HYBRID POWER SOURCE SYSTEM FOR ELEVATORS

PATENT GRANTED NO: 202241022817 A

Inventors:
DR. PRAWIN ANGEL MICHAEL, ASSOSIATE PROFESSOR, AEROSPACE ENGINEERING
DR. S. J. VIJAY, PROFESSOR, MECHANICAL ENGINEERING
DR. H. VICTOR DU JOHN, ASSISTANT PROFESSOR,ECE

• Energy management for elevators, particularly to hybrid power source system .

• Relates to energy efficient hybrid power source system with sustainable resources combining solar power, thermo electric module and in-series with DC generator providing an improved power control and energy management.

• The hybrid power source system is configured to retrofit or replace conventional power system making the elevators energy efficient.

• It captures the excess heat generated by the elevator drives during operation and converts it into a reusable energy and reduces the energy consumed by building transportation systems up to 70%, thereby enhancing the power saving capability by 13.2 %.

A HALF COIL MANUFACTURED FROM NOVEL COMPOSITION FOR BRUSHLESS DC MOTOR WINDINGS WITH IMPROVED EFFICIENCY

PATENT GRANTED NO: 202141016081 A

Inventors:
DR. PRAWIN ANGEL MICHAEL, ASSOSIATE PROFESSOR, AEROSPACE ENGINEERING
DR. S. J. VIJAY, PROFESSOR, MECHANICAL ENGINEERING

The invention relates to the composition and manufacture of coil winding for electrical appliances, more particularly a nano-materials based coil winding with improved efficiency as an alternate for conventional copper coil winding.

Supersonic nozzle extension for optimum operation with thrust augmentation

PATENT NO: 202341087944

Inventors:
DR. ALDIN JUSTIN, ASSISTANT PROFESSOR, AEROSPACE ENGINEERING
MR. VATTI SUDEEP REDDY, URK20AE1036, B-TECH AEROSPACE ENGINEERING

This invention describes a novel supersonic nozzle extension designed to optimize engine performance across a broad range of altitudes. The extension mechanism allows for dynamic adjustment of the nozzle's length and diameter, a critical feature for achieving maximum thrust efficiency during flight.

Conventional supersonic nozzles are designed for peak performance at a specific altitude. Operating at significantly lower or higher altitudes can lead to inefficiencies, such as thrust: An improperly sized nozzle can hinder the complete expansion of exhaust gases, resulting in wasted energy and lower thrust output. Backflow: In certain scenarios, an oversized nozzle can cause exhaust gases to flow back into the engine, potentially damaging components and compromising performance.

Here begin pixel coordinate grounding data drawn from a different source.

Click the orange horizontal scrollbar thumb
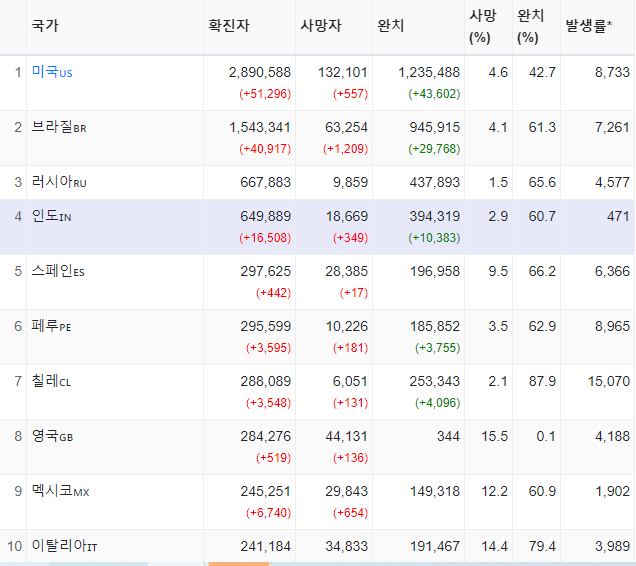The width and height of the screenshot is (636, 566). [x=238, y=564]
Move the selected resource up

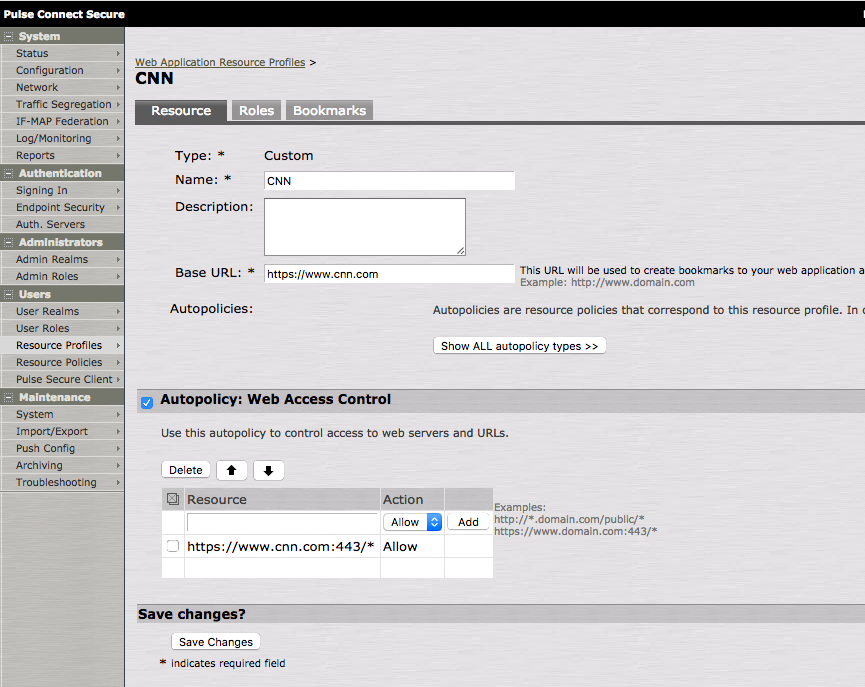point(231,470)
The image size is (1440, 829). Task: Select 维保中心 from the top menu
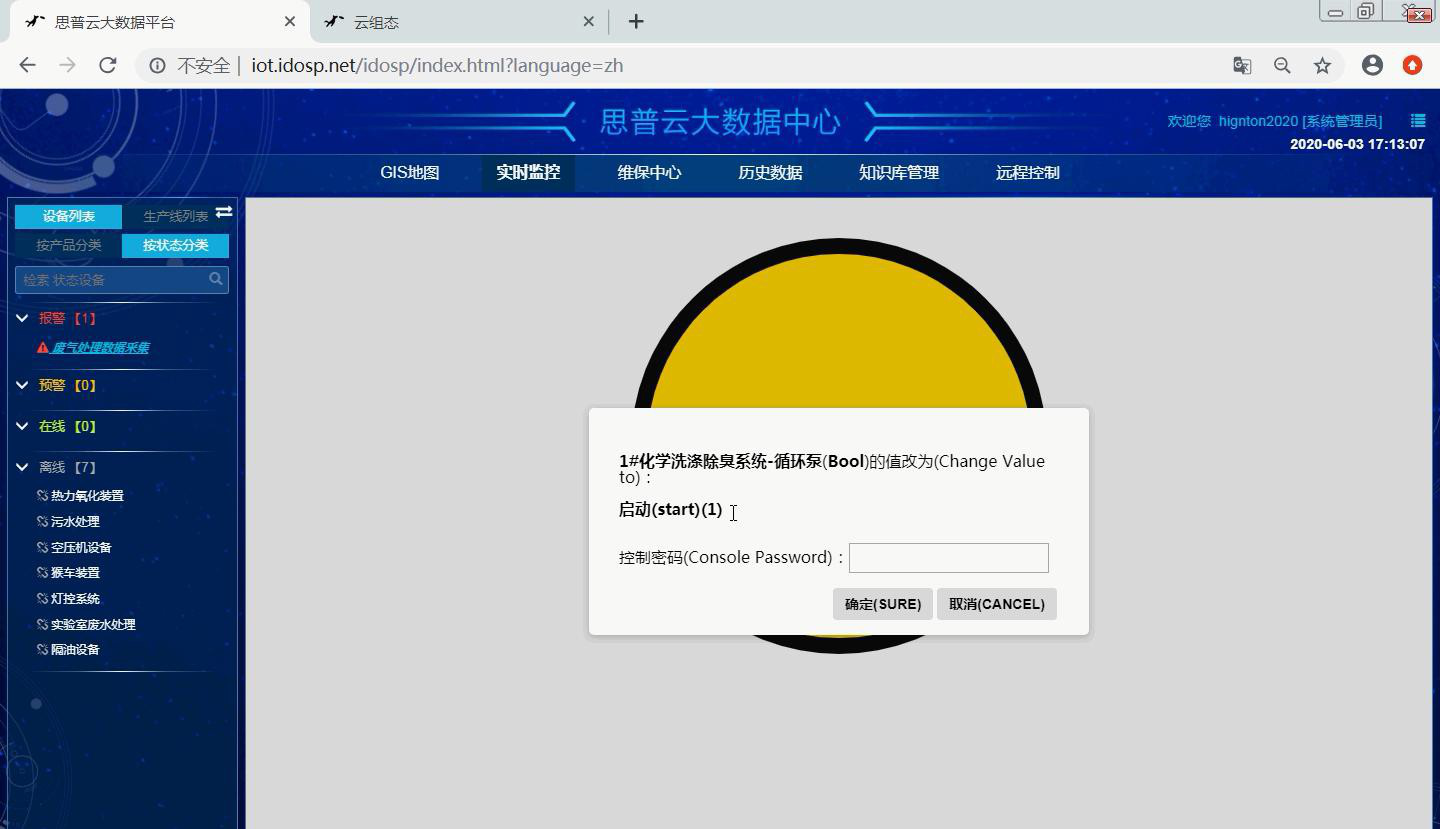coord(648,172)
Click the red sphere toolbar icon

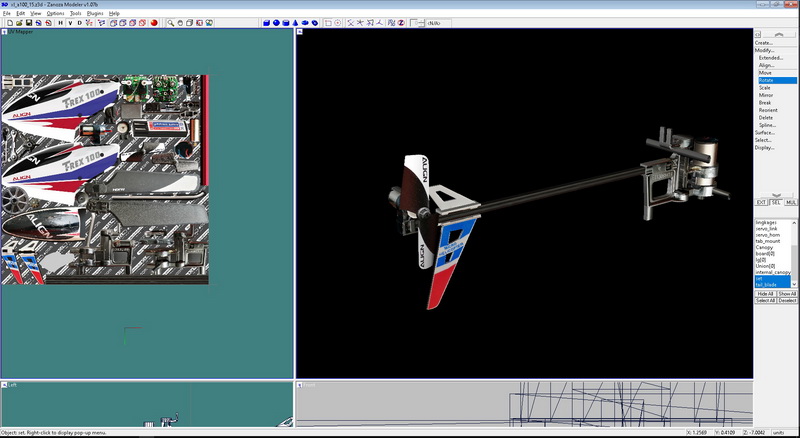tap(154, 21)
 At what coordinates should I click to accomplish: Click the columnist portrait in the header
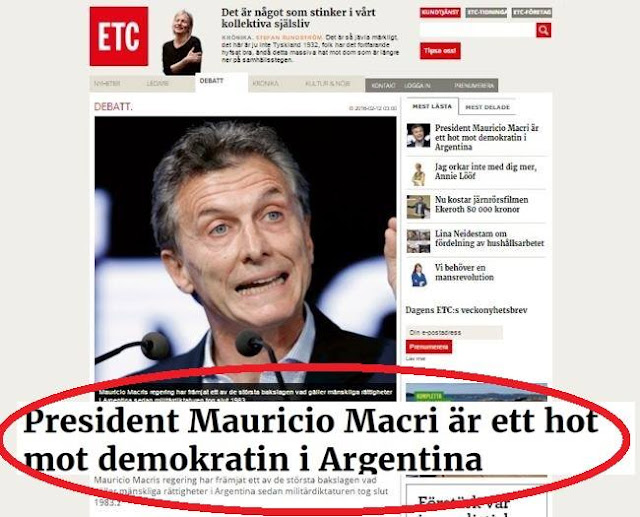pyautogui.click(x=182, y=42)
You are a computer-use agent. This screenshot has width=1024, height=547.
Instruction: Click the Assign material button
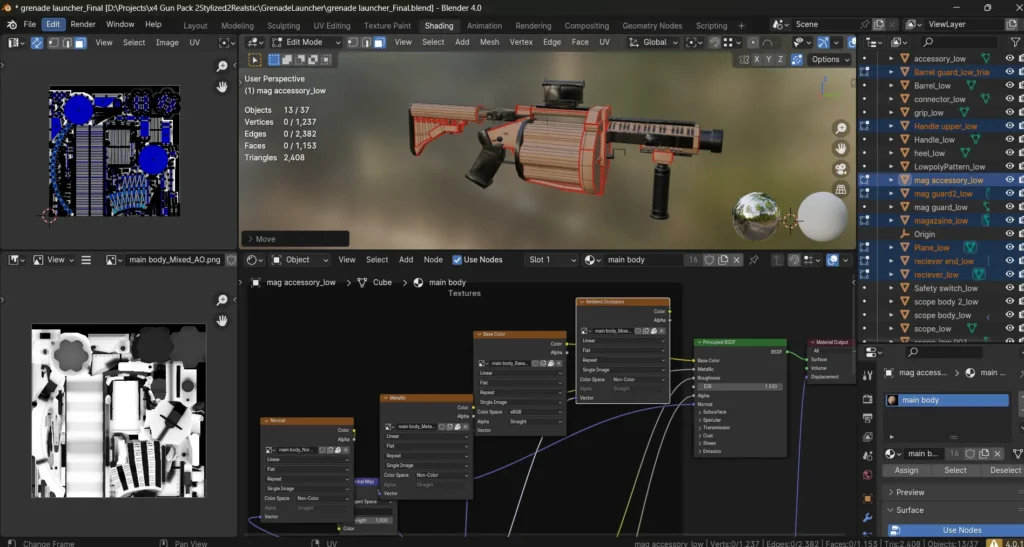[x=906, y=470]
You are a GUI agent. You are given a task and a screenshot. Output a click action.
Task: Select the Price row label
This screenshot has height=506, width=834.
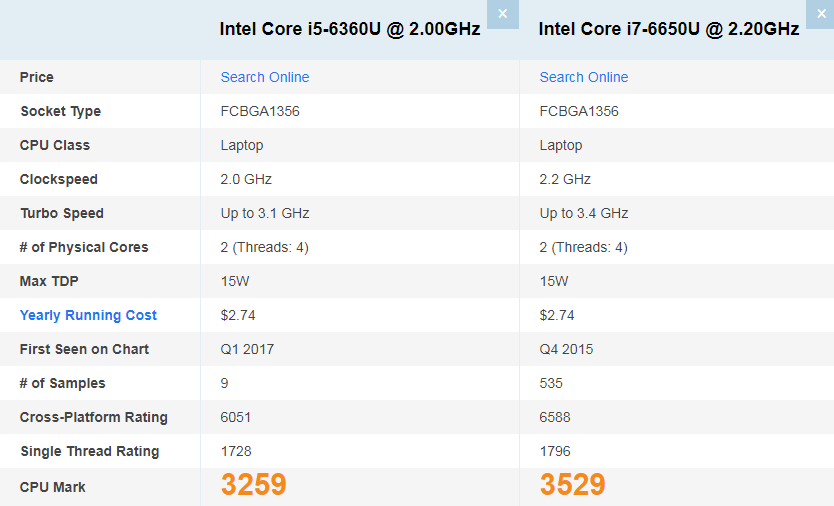coord(37,77)
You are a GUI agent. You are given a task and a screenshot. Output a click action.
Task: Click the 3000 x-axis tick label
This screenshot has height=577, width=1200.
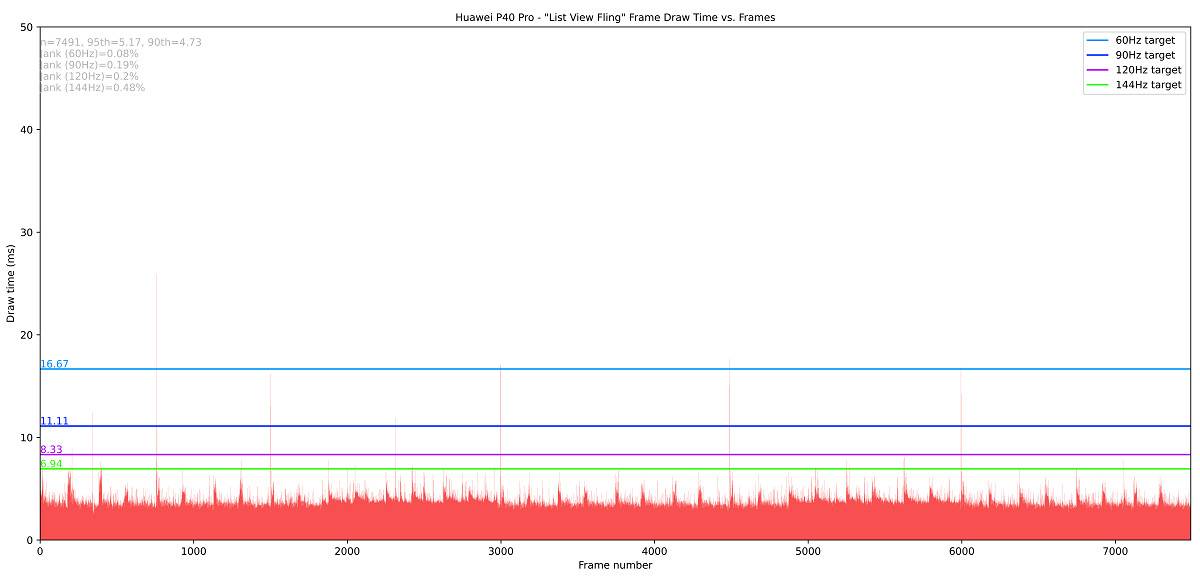pos(500,551)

This innovative supersonic nozzle extension addresses the above said challenges.

Deflagration To Detonation Supersonic Igniter

Patent No: 201941026005

Inventors:
Dr. Aldin Justin Sundararaj, Assistant Professor, Aerospace Engineering
Ms. Vinitha M Samuel PR16AE002, M.Tech batch 2016-18

In deflagration to detonation supersonic igniter the fuel and oxidizer is ignited with a conventional spark plug. The flame thus developed is made to travel through a Shchelkin spiral placed inside the tube. The spiral acted as a blockage and the subsonic flame gets converted to detonation wave. A introduction of secondary source of fuel in the detonating tube results in an effective enhancement of ignition in detonation engines. The supersonic igniter can be used to initiate supersonic /detonating wave in high enthalpy engines like Pulse Detonation Engines (PDE), Continuous Rotating Detonation Engines (CRDE).

Improved Blowing Suction System (IBSS) for enhanced aerodynamic performance in aircraft wing

Patent No: 202041046416 A

Inventors:
Dr. G. Jims John Wewssley, Assistant Professor, Aerospace Engineering
Mr. K. Balaji RPK17AE001, Ph.D scholar

The present invention discloses an Improved Blowing Suction System for enhanced aerodynamic performance of aircraft wing. The Improved Blowing Suction System comprises of disposing on aircraft wing, a Pump connected with an injection port on one end and a suction port on another end to create additional flow over aircraft wing without disturbing main flow and effectively controlling boundary layer separation. The system of the present invention characterized in positioning of the injection port at maximum thickness point (separation point) which is starting point of boundary layer separation in aerofoil and characterized in positioning of suction port at point where circulation is created near trailing edge of aerofoil thereby introducing additional flow at exact location of flow separation and creating suction at location where circulation exists at aerofoil with improved stalling angle of attack and increased lift.